= What this task involves =
When you reach the line with "Fiókom (142, 2205)" in the data below, begin printing lines exactly, and stop once the line with "Letöltések (147, 2233)" has been printed.

- - - - - - -

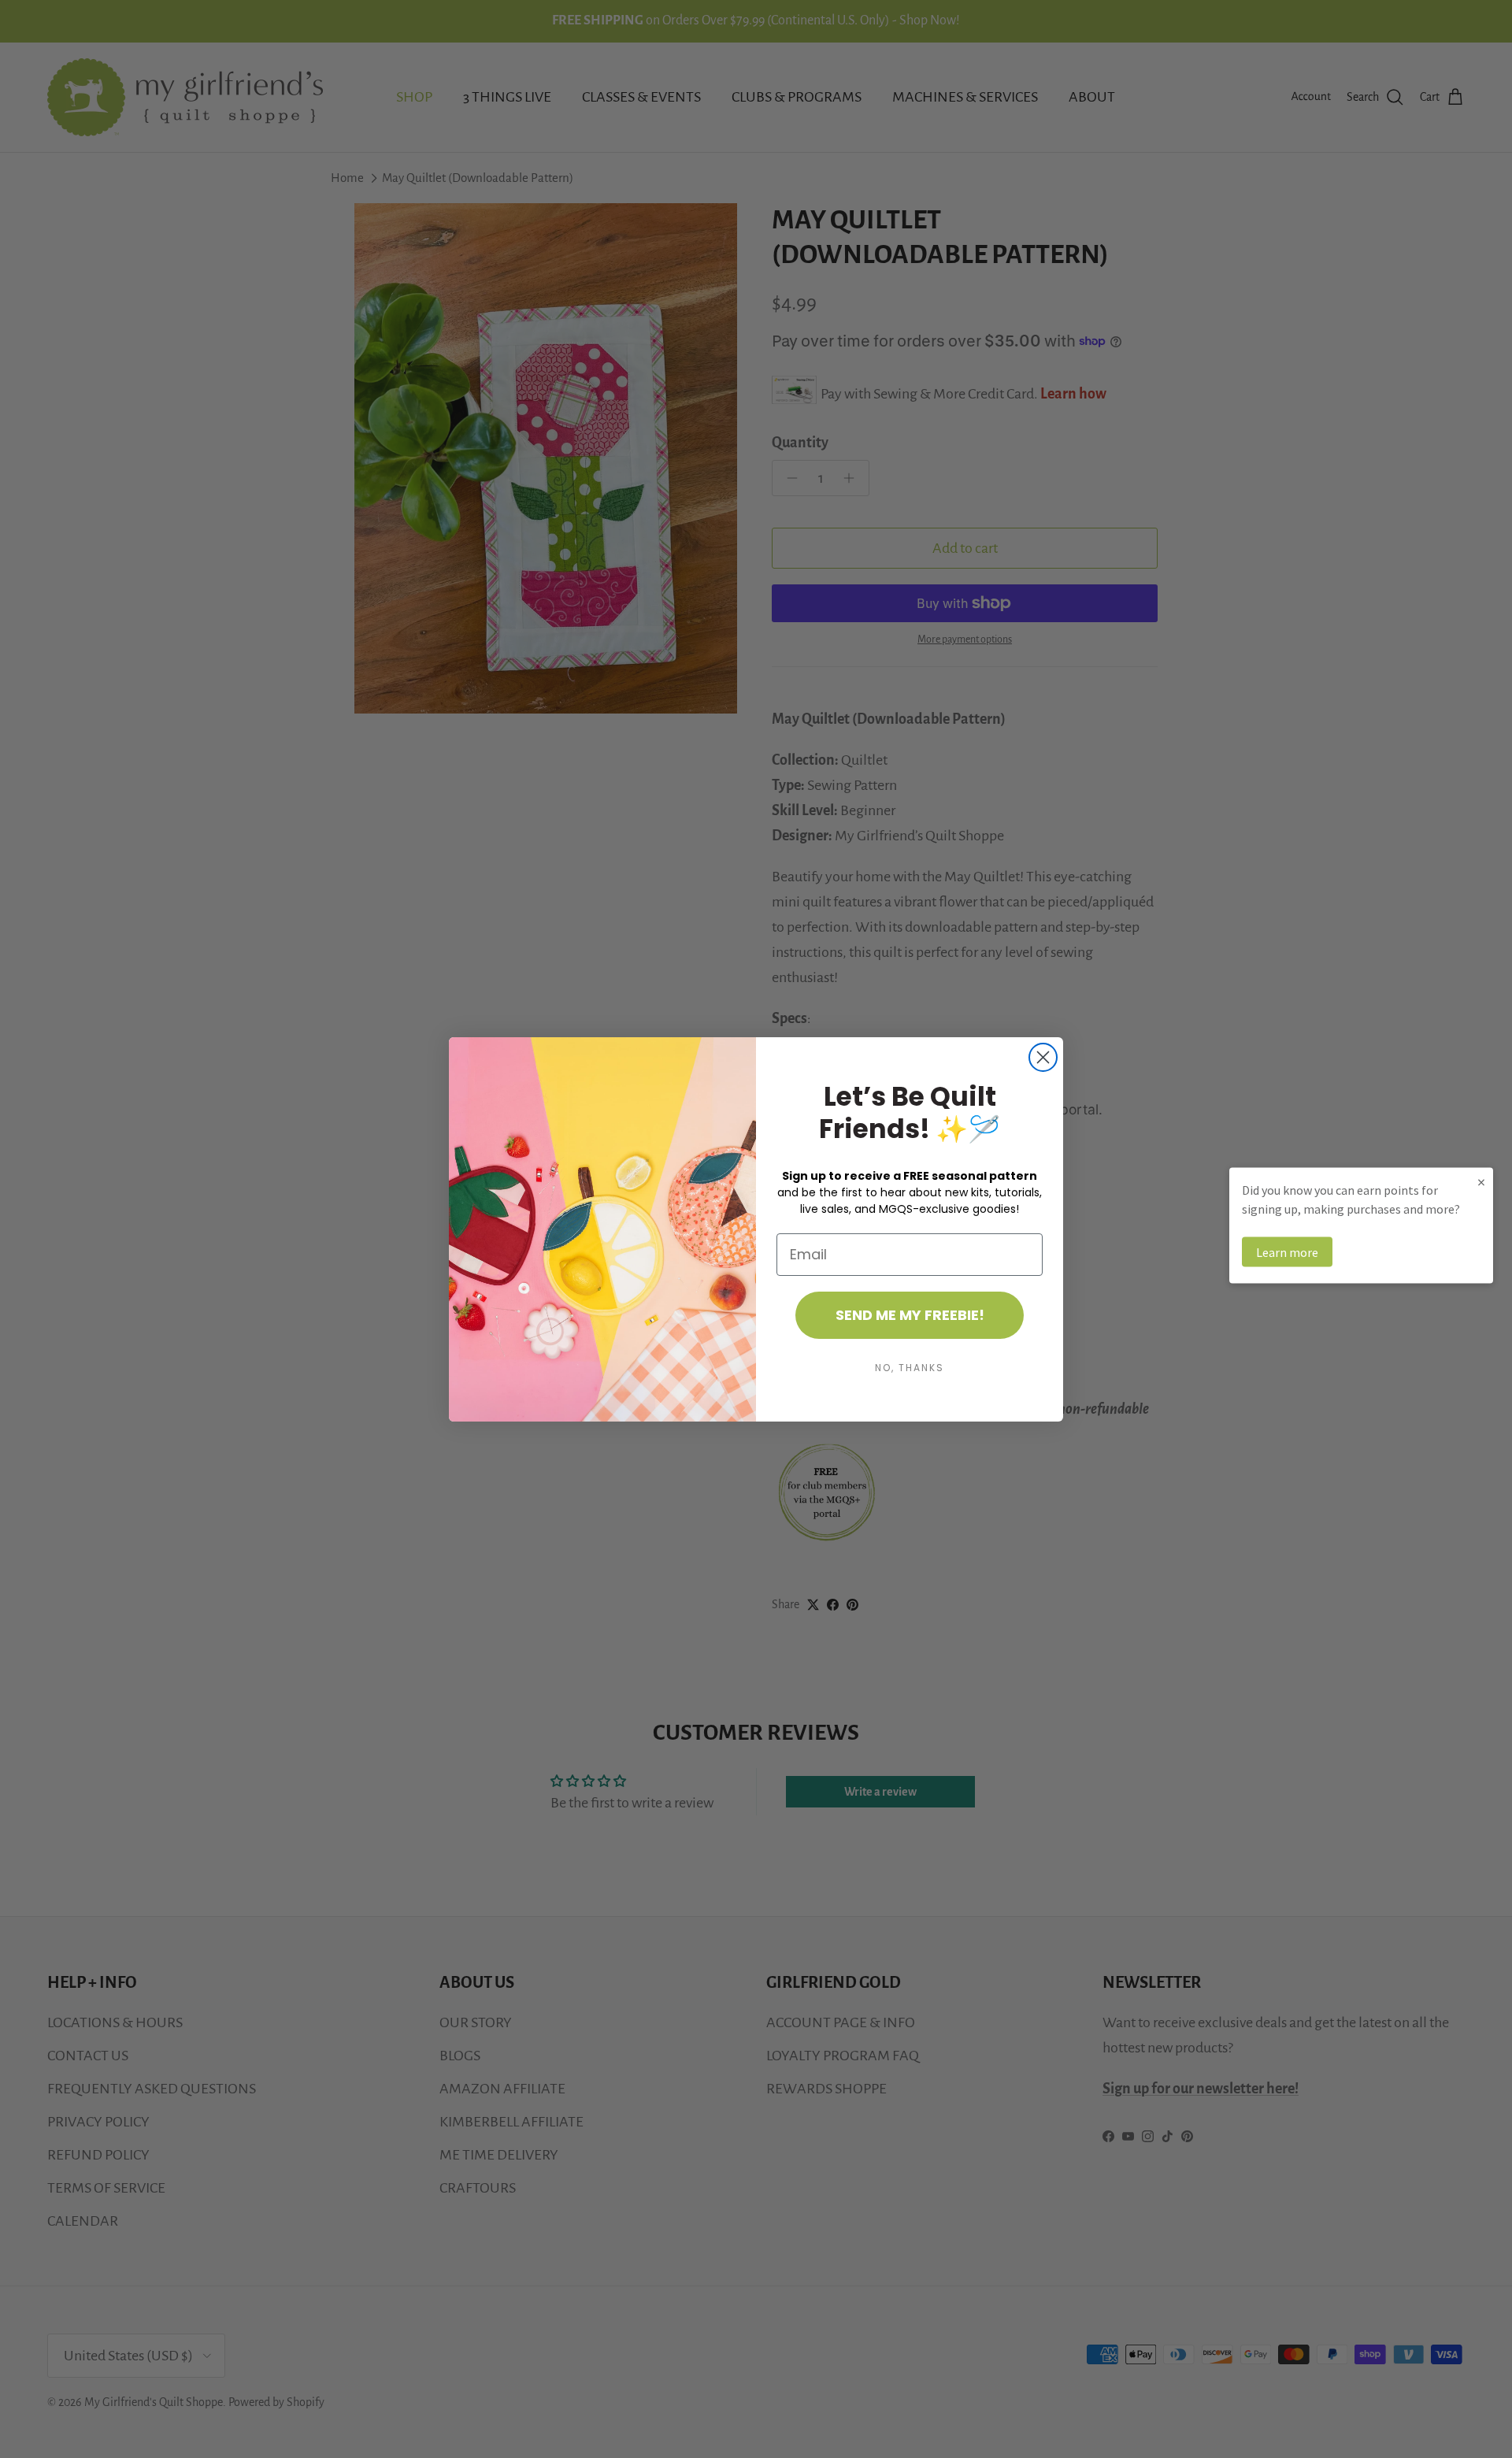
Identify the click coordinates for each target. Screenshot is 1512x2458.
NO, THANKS (909, 1367)
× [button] (1481, 1181)
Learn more (1287, 1251)
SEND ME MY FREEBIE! (910, 1315)
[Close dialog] (1043, 1057)
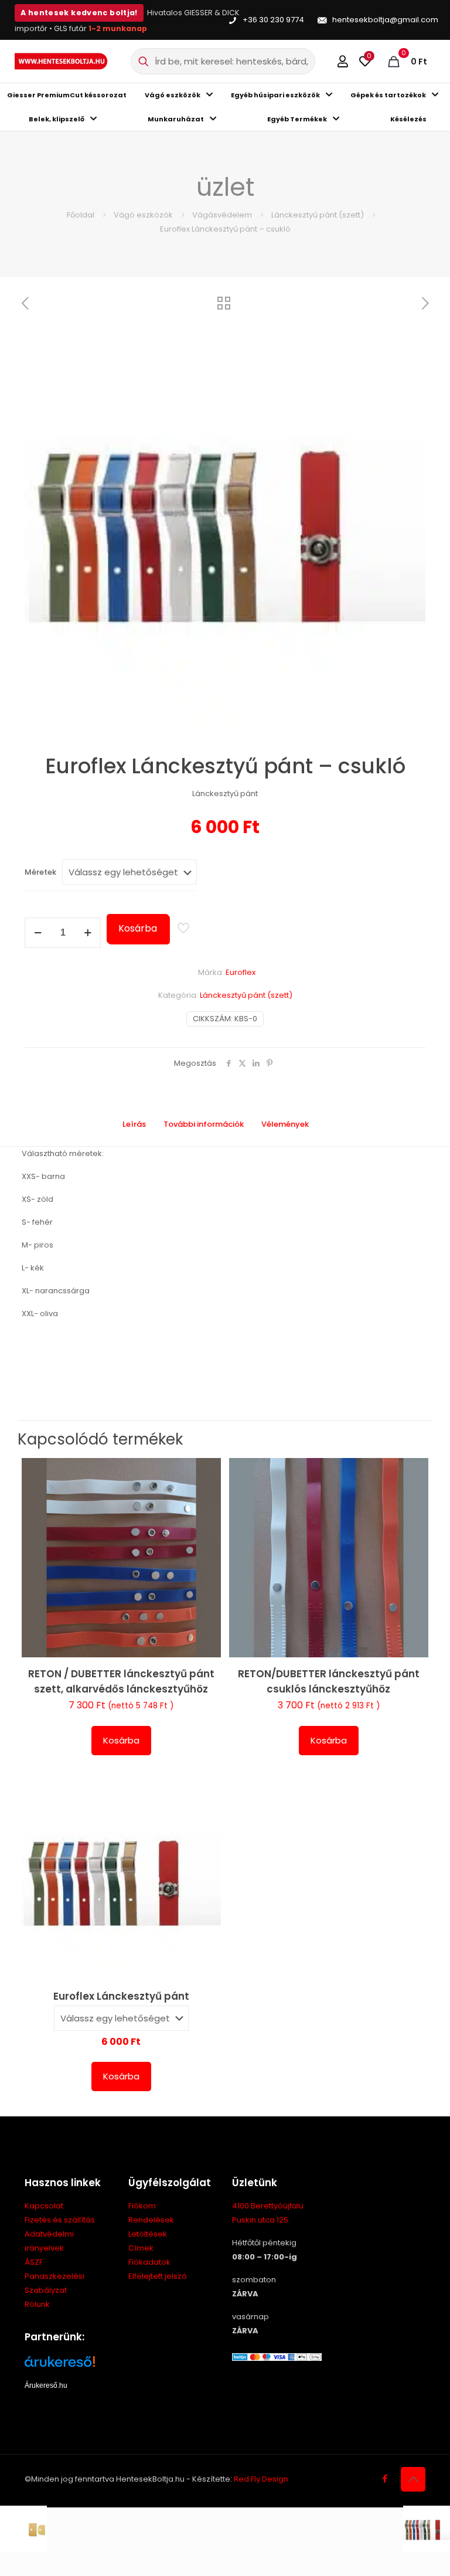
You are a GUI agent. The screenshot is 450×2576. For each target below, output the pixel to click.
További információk (203, 1124)
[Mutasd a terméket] (204, 1499)
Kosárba (137, 928)
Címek (141, 2248)
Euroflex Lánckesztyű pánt (121, 1996)
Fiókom (142, 2205)
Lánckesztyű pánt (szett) (317, 214)
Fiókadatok (149, 2262)
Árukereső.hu (46, 2385)
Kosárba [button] (121, 1740)
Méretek (40, 872)
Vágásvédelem (222, 214)
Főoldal (80, 214)
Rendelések (151, 2219)
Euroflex (240, 972)
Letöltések (147, 2233)
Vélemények (291, 1124)
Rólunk (37, 2304)
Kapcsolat (44, 2205)
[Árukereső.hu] (69, 2366)
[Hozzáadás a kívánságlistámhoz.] (204, 1524)
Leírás (134, 1124)
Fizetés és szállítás (60, 2219)
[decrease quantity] (38, 932)
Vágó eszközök (143, 214)
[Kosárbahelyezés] (204, 1474)
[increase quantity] (87, 932)
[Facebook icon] (384, 2478)
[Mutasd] (204, 1550)
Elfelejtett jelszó (157, 2276)
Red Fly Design (261, 2479)
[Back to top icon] (413, 2479)
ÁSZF (34, 2262)
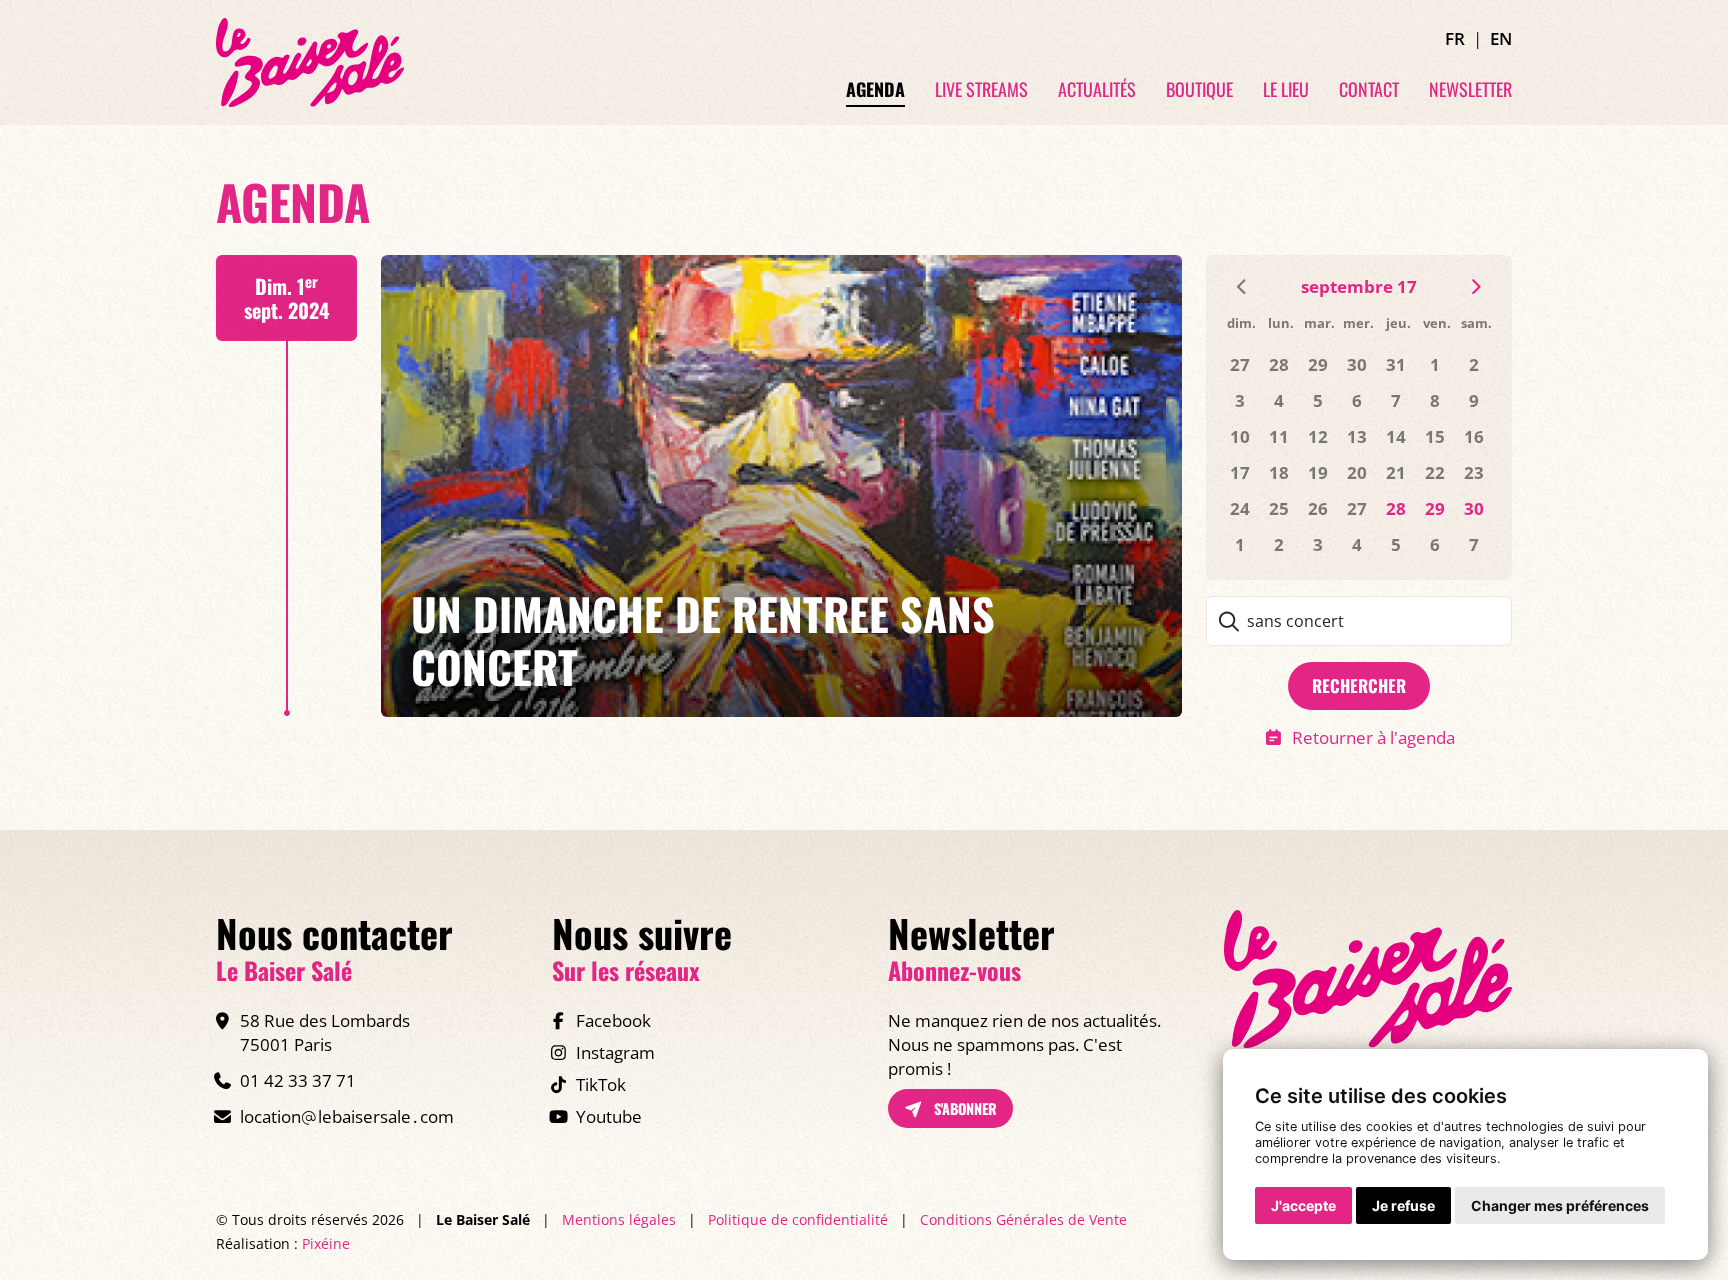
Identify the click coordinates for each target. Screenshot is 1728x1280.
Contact (1369, 90)
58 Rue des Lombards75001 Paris (325, 1032)
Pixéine (326, 1243)
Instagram (615, 1052)
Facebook (613, 1020)
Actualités (1097, 90)
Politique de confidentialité (798, 1219)
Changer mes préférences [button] (1560, 1205)
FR (1455, 38)
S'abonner (963, 1108)
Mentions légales (619, 1219)
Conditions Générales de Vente (1023, 1219)
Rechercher (1359, 685)
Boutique (1199, 90)
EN (1501, 38)
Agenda (875, 90)
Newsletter (1470, 90)
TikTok (601, 1084)
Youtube (609, 1116)
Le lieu (1286, 90)
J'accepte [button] (1303, 1205)
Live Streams (981, 90)
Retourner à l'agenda (1373, 737)
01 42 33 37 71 (298, 1080)
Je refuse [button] (1403, 1205)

- - - - - - -

= Task output =
Fiókom (142, 2205)
Lánckesztyű pánt (szett) (317, 214)
Fiókadatok (149, 2262)
Árukereső.hu (46, 2385)
Kosárba [button] (121, 1740)
Méretek (40, 872)
Vágásvédelem (222, 214)
Főoldal (80, 214)
Rendelések (151, 2219)
Euroflex (240, 972)
Letöltések (147, 2233)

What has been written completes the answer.